The raise is understandable. Smith’s Agent Jay is also more experienced, particularly compared with Jones’ Agent Kay, who was ”neuralized” of any memory of the duo’s exterminating duties. Jay’s first task, then, is to recruit Kay just as he himself was recruited in the first film. ”You remember Biz Markie, the human beat box?” asks Smith. ”We use the human beat box as an alien language. It’s just brilliant.”

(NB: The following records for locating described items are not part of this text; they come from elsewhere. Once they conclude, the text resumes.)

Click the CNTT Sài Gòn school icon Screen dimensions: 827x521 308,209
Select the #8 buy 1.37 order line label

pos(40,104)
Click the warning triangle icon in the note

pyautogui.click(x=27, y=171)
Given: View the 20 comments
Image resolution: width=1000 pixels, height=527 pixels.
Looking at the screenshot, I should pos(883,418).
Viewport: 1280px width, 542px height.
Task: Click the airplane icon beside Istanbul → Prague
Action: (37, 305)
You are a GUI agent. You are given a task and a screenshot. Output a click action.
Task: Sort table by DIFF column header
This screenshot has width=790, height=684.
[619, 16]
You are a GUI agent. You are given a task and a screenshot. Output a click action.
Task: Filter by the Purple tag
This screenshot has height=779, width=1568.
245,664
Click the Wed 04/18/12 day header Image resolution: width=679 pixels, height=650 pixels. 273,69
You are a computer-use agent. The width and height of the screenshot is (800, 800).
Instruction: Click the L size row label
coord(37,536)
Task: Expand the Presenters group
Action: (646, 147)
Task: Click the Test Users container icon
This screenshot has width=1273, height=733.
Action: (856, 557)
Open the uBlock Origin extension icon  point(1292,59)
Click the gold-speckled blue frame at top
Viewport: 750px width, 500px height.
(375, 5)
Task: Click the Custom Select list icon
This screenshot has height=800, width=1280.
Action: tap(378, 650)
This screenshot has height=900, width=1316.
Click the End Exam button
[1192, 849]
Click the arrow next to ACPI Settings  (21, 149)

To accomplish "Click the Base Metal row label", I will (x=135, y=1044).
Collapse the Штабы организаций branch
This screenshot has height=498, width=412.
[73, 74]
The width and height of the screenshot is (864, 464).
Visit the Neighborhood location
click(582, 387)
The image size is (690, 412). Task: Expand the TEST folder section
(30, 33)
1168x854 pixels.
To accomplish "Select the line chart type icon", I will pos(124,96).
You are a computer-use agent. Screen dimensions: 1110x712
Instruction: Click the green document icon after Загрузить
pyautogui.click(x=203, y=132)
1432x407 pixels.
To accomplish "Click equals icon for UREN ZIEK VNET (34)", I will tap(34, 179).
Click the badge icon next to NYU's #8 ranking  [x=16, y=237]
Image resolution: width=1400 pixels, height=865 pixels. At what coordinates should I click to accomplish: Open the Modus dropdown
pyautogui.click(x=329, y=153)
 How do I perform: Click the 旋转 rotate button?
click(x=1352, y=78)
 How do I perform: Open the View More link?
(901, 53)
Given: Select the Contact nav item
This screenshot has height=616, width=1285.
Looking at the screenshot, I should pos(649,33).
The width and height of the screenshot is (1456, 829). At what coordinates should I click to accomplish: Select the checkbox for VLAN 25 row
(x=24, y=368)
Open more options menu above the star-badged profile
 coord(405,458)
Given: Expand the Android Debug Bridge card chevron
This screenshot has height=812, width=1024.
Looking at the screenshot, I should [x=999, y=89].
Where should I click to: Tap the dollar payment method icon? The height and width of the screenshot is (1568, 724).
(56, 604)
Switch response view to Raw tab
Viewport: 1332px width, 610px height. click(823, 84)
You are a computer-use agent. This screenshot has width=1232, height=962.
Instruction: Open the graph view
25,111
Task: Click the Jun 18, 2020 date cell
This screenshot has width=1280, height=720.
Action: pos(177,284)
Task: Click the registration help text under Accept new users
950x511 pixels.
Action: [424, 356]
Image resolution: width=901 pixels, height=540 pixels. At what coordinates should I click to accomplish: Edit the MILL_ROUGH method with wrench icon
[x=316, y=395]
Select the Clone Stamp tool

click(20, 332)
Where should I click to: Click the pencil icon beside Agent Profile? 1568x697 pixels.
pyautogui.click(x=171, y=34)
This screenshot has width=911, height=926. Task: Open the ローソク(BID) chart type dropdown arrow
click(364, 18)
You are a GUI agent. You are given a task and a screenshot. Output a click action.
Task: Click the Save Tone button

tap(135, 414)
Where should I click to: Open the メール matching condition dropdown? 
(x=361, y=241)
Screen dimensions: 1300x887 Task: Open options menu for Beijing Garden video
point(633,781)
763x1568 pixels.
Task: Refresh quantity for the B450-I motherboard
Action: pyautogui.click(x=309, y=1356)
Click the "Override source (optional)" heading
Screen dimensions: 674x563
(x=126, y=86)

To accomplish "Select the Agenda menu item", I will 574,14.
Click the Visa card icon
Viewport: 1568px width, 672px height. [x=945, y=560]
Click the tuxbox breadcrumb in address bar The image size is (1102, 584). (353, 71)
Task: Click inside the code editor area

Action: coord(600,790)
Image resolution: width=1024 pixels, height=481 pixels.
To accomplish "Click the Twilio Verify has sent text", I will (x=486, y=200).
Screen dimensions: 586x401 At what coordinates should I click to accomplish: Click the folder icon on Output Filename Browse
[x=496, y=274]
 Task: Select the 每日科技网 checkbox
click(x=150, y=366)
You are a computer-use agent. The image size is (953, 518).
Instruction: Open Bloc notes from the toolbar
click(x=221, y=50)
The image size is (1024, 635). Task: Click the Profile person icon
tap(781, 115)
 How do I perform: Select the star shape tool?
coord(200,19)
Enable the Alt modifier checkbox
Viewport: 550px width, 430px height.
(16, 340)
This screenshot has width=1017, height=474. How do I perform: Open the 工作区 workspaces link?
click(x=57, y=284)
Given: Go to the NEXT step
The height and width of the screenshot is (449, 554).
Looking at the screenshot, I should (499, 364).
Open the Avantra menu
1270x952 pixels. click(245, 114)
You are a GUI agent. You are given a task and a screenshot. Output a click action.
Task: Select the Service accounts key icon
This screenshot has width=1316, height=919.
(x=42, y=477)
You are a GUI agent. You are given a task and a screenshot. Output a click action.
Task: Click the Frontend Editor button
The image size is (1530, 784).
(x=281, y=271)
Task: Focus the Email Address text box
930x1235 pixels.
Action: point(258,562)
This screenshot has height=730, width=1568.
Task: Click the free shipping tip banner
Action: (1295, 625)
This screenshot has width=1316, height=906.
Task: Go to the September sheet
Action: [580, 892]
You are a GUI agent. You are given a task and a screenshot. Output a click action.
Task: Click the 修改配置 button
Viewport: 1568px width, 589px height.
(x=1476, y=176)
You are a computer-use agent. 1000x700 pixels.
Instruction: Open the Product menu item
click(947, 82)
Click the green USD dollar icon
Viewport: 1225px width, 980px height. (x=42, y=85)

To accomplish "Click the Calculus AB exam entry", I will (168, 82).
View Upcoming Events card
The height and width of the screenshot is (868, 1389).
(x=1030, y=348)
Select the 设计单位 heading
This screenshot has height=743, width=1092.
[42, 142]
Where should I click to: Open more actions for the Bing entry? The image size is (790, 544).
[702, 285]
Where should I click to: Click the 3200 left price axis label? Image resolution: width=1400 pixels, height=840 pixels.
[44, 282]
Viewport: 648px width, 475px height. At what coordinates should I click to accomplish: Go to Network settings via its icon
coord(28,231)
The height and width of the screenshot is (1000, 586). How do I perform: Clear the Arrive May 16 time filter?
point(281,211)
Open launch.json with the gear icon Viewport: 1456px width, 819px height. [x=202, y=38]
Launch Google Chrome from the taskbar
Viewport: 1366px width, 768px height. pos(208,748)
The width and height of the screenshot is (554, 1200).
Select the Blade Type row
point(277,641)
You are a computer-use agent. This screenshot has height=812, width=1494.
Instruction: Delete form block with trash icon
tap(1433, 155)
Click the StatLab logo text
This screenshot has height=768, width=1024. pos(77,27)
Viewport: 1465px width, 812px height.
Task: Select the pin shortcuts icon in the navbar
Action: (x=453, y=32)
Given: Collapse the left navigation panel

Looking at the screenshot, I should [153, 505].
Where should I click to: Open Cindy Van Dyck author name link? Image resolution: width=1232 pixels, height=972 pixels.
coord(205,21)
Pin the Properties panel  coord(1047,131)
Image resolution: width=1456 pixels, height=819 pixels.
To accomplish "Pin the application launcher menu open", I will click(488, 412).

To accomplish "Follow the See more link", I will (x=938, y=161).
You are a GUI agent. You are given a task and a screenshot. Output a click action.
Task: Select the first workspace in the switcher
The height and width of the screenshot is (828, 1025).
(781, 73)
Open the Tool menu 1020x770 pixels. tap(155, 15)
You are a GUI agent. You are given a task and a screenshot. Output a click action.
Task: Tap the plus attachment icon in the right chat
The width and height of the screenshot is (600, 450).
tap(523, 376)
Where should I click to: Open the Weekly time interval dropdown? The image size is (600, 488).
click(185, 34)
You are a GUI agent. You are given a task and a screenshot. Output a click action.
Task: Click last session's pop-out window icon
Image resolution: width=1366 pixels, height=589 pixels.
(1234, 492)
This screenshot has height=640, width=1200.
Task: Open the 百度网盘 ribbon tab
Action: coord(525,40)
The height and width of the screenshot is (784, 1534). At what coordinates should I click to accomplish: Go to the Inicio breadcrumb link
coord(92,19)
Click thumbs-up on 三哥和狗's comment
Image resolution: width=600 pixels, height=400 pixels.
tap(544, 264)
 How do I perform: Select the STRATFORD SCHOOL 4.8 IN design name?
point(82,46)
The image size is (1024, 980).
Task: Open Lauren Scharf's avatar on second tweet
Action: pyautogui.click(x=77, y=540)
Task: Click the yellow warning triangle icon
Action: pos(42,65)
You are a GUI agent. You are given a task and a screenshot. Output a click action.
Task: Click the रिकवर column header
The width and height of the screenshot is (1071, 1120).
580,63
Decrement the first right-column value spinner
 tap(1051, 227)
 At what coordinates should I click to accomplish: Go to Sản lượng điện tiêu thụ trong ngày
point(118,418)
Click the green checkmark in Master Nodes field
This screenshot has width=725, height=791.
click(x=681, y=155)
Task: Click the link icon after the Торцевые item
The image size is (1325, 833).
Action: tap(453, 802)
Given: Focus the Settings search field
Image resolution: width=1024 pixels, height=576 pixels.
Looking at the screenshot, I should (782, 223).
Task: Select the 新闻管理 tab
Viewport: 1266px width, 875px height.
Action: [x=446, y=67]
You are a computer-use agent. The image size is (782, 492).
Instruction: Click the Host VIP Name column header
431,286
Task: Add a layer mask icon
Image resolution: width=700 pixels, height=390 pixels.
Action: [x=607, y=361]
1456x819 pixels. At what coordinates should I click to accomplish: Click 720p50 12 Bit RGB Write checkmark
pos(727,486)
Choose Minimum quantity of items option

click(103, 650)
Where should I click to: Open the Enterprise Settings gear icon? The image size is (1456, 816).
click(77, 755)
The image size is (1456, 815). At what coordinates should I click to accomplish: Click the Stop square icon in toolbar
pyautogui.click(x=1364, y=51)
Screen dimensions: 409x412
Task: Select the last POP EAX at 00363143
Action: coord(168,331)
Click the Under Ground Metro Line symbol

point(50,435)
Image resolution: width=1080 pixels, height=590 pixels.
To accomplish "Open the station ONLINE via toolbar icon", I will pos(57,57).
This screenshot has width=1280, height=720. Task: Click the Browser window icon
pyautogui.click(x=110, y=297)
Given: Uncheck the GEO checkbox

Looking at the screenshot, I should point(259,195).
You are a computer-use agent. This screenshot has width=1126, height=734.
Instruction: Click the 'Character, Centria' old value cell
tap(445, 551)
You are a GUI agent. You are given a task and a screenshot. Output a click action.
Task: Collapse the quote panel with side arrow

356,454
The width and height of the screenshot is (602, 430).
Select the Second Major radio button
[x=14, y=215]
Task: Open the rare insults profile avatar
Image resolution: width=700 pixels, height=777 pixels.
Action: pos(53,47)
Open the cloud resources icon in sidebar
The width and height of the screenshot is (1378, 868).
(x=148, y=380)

Probably not as brilliant as casting ”The Practice”’s Boyle as the villain, Serleena, a shape-shifting extraterrestrial who takes on the form of a Victoria’s Secret model. When Famke Janssen dropped out, Boyle had one day to fetch a permission slip from her TV boss, David E. Kelley. ”I said, ‘David, I know this is crappy timing, but I really want to go do this movie,”’ she recalls. ”He asked me one question: ‘Does it mean a lot to you? Then we’ll make it work.”’ Her reward: a costume that the actress describes as ”quite a plethora of leather…. I have cleavage that we pulled up from my kneecaps.”
As for rumors that Michael Jackson filmed a small part…”Am I allowed to talk about that?” Boyle asks. ”I keep getting memos from Barry. So they’ve scared me s—less.” Luckily for us, Smith never got around to reading them. ”He’s an undercover Man in Black on the alien affirmative action program,” he says. ”It’s just a cameo, but he played it dead serious.” Sounds truly off-the-wall.